[Target position records]
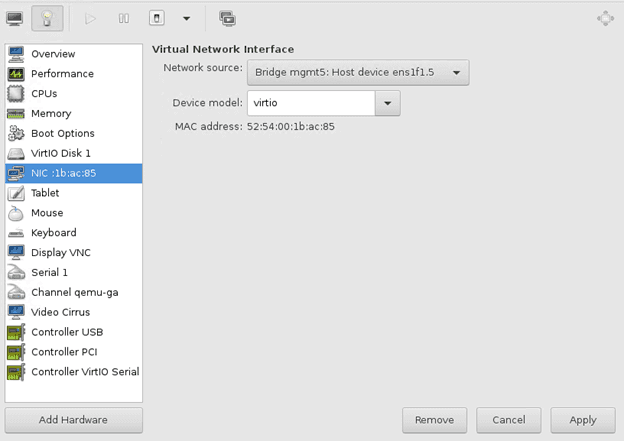Image resolution: width=624 pixels, height=441 pixels.
Task: Toggle the hardware details lightbulb view
Action: 47,18
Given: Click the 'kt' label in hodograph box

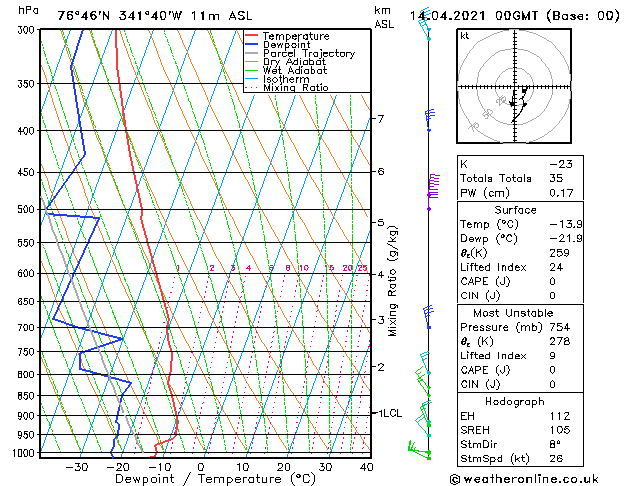Looking at the screenshot, I should (x=465, y=35).
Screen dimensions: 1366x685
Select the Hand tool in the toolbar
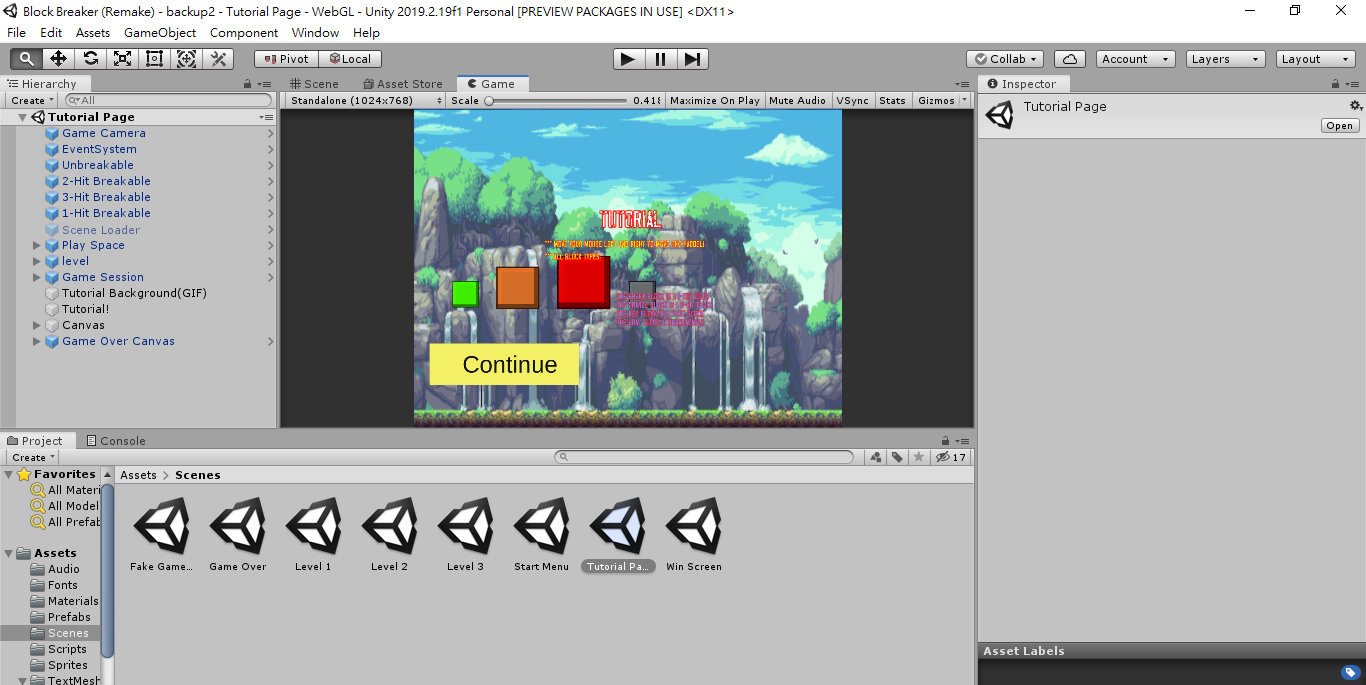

## Work to do
Reproduce verbatim every line from the one containing "Screen dimensions: 1366x685" down to the end of the records, leaving out the pictures.

## Exercise response
Screen dimensions: 1366x685
Select the Hand tool in the toolbar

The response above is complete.